C. Wanita yang haram dinikahi karena ada hubungan mushoharoh (perkawinan)
وَ اُمَّهتُ نِسَآئِكُمْ وَ رَبَآئِبُكُمُ الّتِيْ فِيْ حُجُوْرِكُمْ مّنْ نّسَآئِكُمُ الّتِيْ دَخَلْتُمْ بِهِنَّ فَاِنْ لَّمْ تَكُوْنُوْا دَخَلْتُمْ بِهِنَّ فَلاَ جُنَاحَ عَلَيْكُمْ وَ حَلآَئِلُ اَبْنَآئِكُمُ الَّذِيْنَ مِنْ اَصْلاَبِكُمْ. النساء:23
Ibu-ibu istrimu (mertua), anak-anak istrimu yang dalam pemeliharaanmu dari istri yang telah kamu campuri, tetapi jika kamu belum campur dengan istrimu itu (dan sudah kamu ceraikan), maka tidak berdosa kamu mengawininya, (dan diharamkan bagimu) isteri-isteri anak kandungmu (menantu). [QS. An-Nisaa’ : 23]

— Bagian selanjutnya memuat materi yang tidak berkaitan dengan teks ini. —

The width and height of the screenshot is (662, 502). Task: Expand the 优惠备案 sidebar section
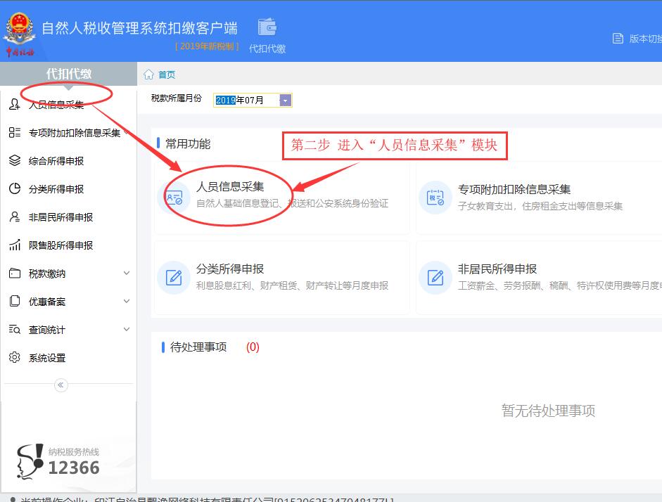(x=127, y=302)
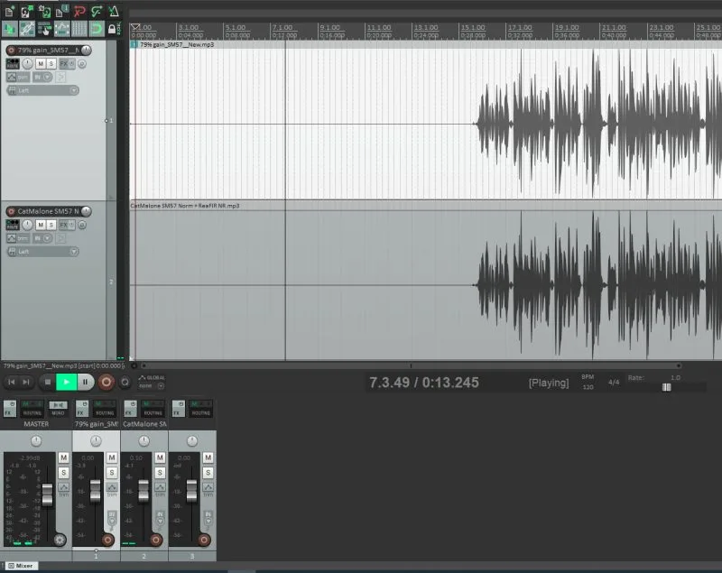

وَ لاَ تَنْكِحُوْا مَا نَكَحَ ابَآؤُكُمْ مّنَ النّسَآءِ اِلاَّ مَا قَدْ سَلَفَ، اِنَّه كَانَ فَاحِشَةً وَّ مَقْتًا، وَ سَآءَ سَبِيْلاً. النساء:22
Dan janganlah kamu kawini wanita-wanita yang telah dikawini oleh ayahmu, terkecuali pada masa yang telah lampau. Sesungguhnya perbuatan itu amat keji dan dibenci Allah dan seburuk-buruk jalan (yang ditempuh). [QS. An-Nisaa’ : 22]
Dari dalil-dalil di atas dapat dipahami bahwa wanita yang haram dinikahi karena hubungan mushoharoh adalah sebagai berikut :
1. Mertua perempuan dan seterusnya ke atas.
2. Anak tiri, dengan syarath kalau telah terjadi hubungan kelamin antara ayah tiri dengan ibu dari anak tiri tersebut.
3. Menantu, yakni istri anaknya, istri cucunya dan seterusnya ke bawah.
4. Ibu tiri, yakni bekas istri ayah, (untuk ini tidak disyarathkan harus telah ada hubungan kelamin antara ayah dan ibu tiri tersebut).